O Departamento de Segurança Comunitária Conib/Fisesp registrou 467 denúncias no mês passado, contra 44 em outubro de 2022. De janeiro a outubro de 2023, foram 876, enquanto no mesmo período de 2022 foram 375. Somente a Federação Israelita do Estado do Rio de Janeiro registrou 87 relatos de crimes de racismo e xenofobia contra a comunidade judaica depois do início da guerra.
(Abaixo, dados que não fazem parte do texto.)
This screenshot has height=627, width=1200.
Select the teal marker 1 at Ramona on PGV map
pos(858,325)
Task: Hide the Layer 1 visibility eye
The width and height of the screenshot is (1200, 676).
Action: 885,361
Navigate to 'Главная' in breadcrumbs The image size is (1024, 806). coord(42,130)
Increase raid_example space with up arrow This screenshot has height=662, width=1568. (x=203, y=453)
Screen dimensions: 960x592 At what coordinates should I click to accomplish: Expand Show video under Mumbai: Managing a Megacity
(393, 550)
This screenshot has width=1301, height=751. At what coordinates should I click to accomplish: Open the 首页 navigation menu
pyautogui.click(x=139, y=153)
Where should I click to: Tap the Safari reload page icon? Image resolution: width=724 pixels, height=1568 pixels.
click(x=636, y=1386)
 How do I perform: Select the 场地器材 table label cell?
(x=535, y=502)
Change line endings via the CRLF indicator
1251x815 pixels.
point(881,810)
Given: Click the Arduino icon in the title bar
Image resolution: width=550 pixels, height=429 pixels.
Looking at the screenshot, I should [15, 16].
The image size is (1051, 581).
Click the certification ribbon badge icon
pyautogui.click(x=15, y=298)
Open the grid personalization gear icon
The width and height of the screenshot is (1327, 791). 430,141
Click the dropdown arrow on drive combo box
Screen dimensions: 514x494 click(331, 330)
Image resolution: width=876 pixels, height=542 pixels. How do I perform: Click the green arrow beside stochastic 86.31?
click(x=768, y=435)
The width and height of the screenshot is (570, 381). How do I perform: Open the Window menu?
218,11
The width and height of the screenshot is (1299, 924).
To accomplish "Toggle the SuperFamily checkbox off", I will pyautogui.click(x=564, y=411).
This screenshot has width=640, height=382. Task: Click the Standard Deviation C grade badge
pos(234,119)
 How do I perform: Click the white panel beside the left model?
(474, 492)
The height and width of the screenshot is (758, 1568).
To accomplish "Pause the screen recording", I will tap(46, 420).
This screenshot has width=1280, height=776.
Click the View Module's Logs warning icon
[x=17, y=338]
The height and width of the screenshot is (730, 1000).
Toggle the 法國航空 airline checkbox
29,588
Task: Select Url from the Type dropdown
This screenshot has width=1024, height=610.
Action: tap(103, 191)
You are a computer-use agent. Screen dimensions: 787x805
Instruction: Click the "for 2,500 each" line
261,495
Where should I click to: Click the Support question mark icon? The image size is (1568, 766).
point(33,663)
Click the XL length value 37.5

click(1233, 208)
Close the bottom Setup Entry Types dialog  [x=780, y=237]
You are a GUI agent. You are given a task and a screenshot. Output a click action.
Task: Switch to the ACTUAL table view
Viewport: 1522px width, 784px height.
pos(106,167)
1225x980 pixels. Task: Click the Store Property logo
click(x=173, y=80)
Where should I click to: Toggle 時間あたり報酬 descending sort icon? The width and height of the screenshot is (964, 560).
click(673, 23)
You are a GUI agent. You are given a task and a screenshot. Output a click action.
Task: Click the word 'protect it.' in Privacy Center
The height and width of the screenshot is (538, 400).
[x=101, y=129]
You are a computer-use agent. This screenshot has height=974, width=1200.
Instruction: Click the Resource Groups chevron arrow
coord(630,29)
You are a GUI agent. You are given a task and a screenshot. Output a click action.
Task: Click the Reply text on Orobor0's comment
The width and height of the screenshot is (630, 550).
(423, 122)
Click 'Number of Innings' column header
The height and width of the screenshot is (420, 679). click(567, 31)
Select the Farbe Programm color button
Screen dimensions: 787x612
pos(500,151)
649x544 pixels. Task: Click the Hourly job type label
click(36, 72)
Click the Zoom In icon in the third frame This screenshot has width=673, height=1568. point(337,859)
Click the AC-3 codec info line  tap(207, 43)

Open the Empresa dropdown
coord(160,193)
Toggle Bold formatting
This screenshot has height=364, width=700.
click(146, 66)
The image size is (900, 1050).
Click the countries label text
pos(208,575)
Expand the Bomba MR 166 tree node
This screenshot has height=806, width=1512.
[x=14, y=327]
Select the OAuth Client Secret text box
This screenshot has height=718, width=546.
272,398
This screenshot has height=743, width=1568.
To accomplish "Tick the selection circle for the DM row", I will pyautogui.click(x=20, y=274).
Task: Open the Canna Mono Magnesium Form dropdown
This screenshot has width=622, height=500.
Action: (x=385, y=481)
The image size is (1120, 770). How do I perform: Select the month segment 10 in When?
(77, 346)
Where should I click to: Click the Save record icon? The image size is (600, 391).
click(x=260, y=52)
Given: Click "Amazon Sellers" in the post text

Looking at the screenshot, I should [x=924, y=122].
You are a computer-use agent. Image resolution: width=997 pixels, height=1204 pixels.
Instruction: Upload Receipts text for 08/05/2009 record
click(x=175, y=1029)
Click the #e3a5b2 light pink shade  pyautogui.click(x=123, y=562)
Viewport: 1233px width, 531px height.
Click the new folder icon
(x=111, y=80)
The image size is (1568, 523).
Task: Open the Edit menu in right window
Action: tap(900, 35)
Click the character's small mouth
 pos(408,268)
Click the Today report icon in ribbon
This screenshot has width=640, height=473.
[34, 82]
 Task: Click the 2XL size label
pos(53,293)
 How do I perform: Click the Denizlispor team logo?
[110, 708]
Antes do mês de outubro, a média era 3,5 casos por mês, o que mostra a urgente necessidade de que o tema seja debatido, explorado e bem compreendido por toda a sociedade.

Num estudo mais amplo, de 2021, pesquisadores da universidade de Tel Aviv, em Israel, apontaram que houve ‘aumento dramático’ desses casos em praticamente todos os países que têm uma população judaica expressiva. Em 2022, nos Estados Unidos, houve um aumento de 36% de casos de antissemitismo.

Ato contra o antissemitismo no Brasil (Foto: Fernando Frazão / Agência Brasil)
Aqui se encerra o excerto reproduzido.